→ **Dataset content**:
------------------------
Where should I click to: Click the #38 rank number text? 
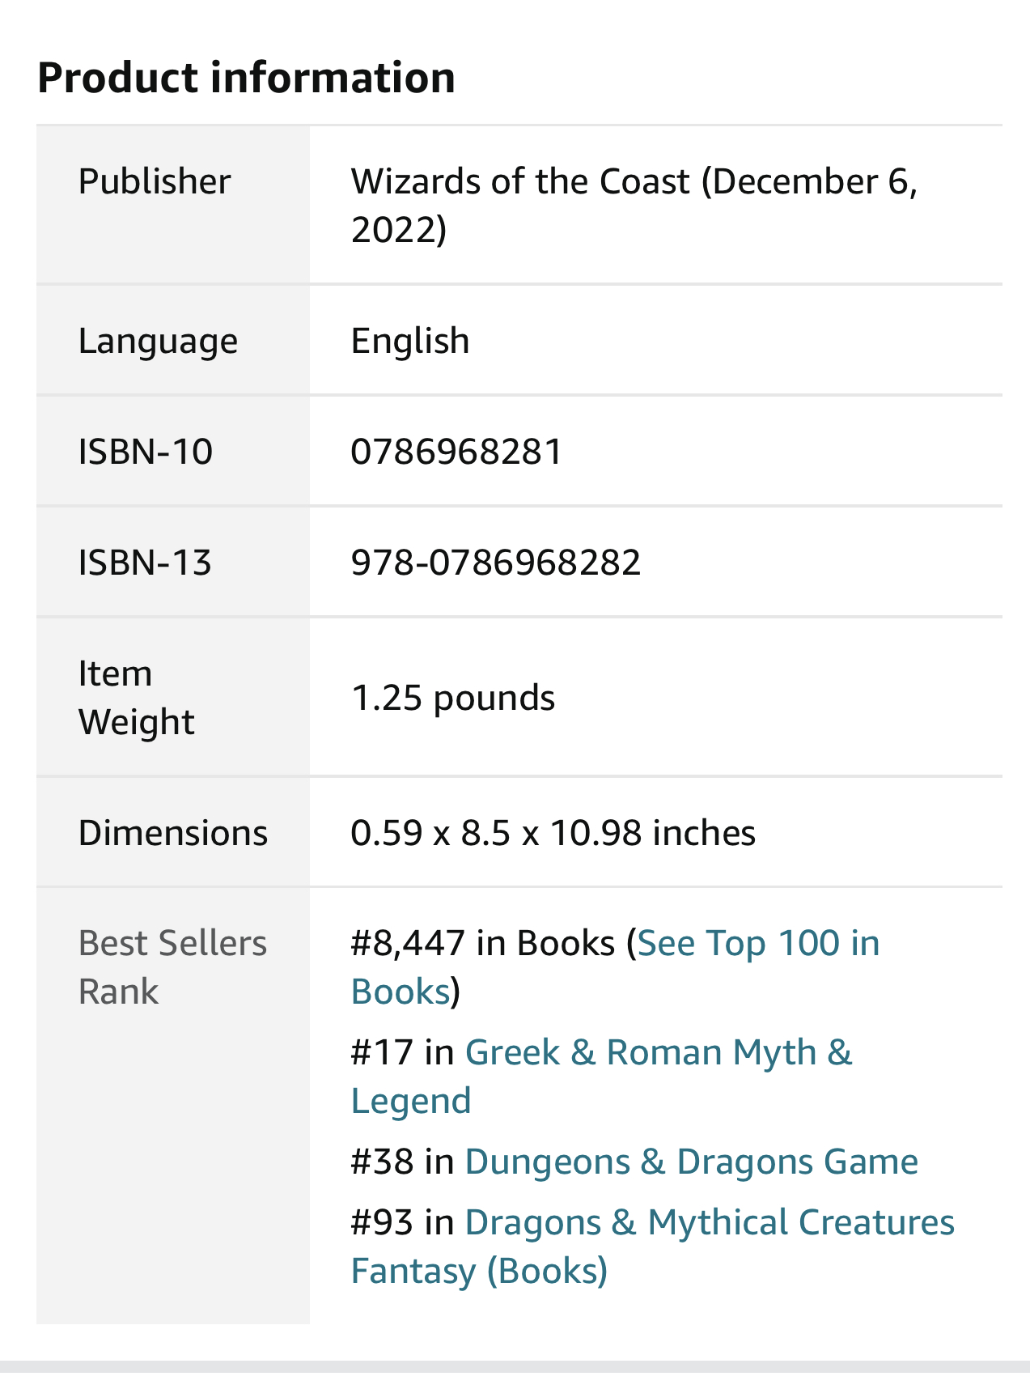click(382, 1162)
------------------------
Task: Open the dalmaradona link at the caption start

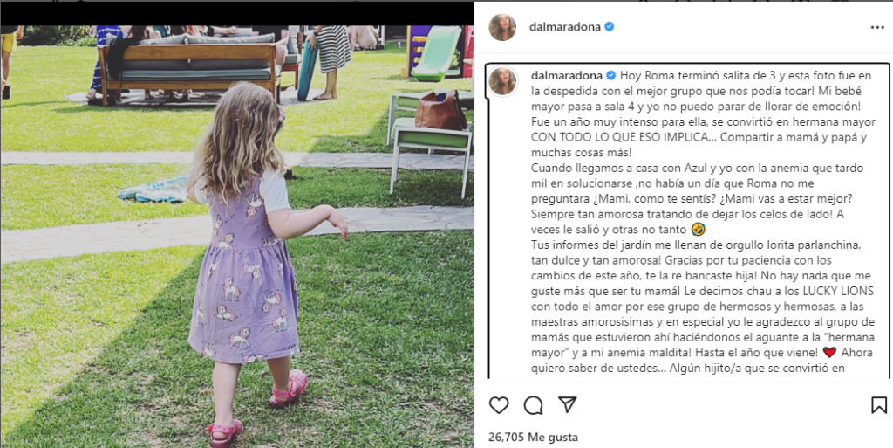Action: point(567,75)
------------------------
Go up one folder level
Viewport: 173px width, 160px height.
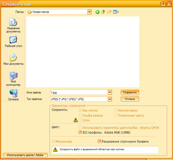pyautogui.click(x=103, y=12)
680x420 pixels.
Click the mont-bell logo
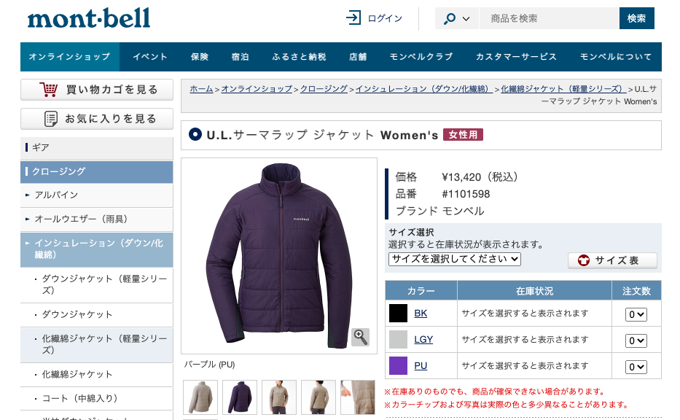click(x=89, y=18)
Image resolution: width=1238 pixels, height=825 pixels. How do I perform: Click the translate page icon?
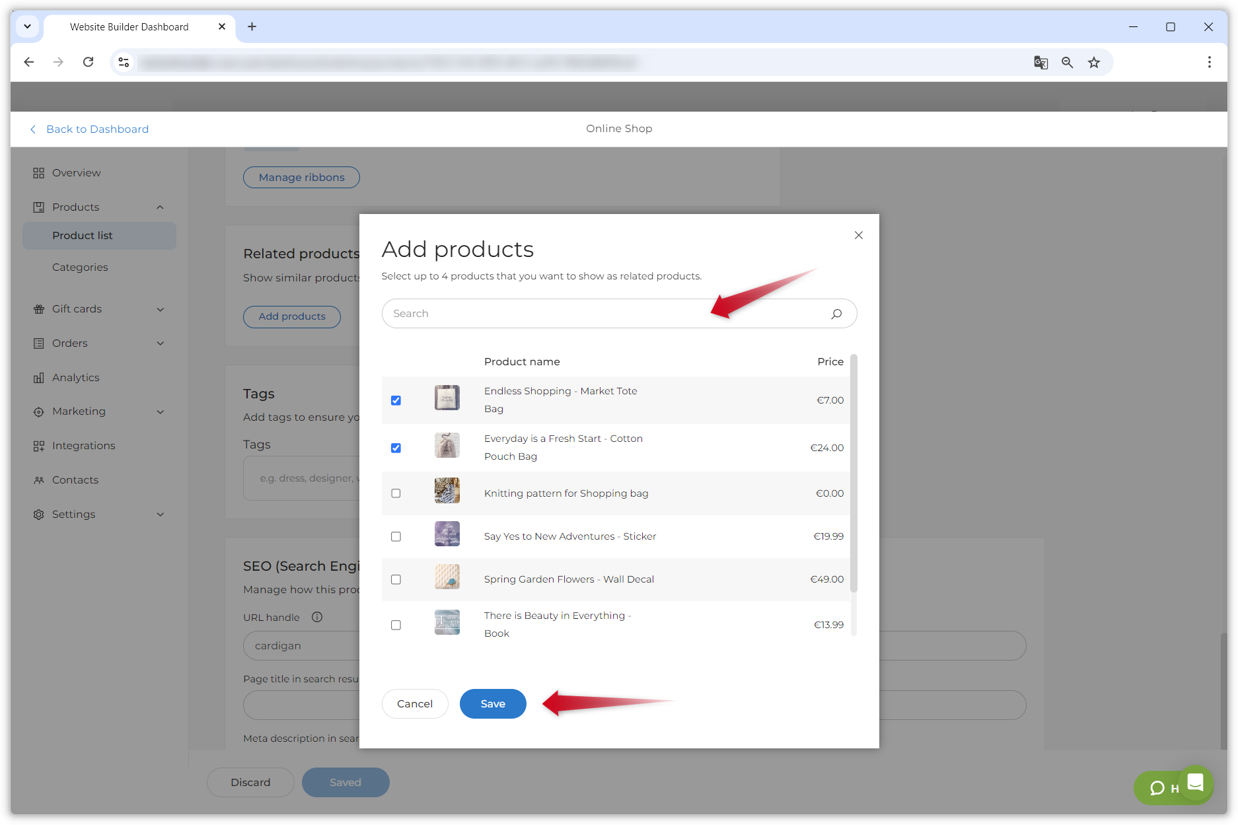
------------------------
→ **Exercise objective**: Copy word for word only the lines above from the one with "Go up one folder level" through the one with "Image resolution: width=1238". Leave pictures out.

→ **Exercise result**:
Go up one folder level
Viewport: 173px width, 160px height.
pyautogui.click(x=103, y=12)
680x420 pixels.
Click the mont-bell logo
click(x=89, y=18)
Image resolution: width=1238 pixels, height=825 pixels. How do I perform: Click the translate page icon?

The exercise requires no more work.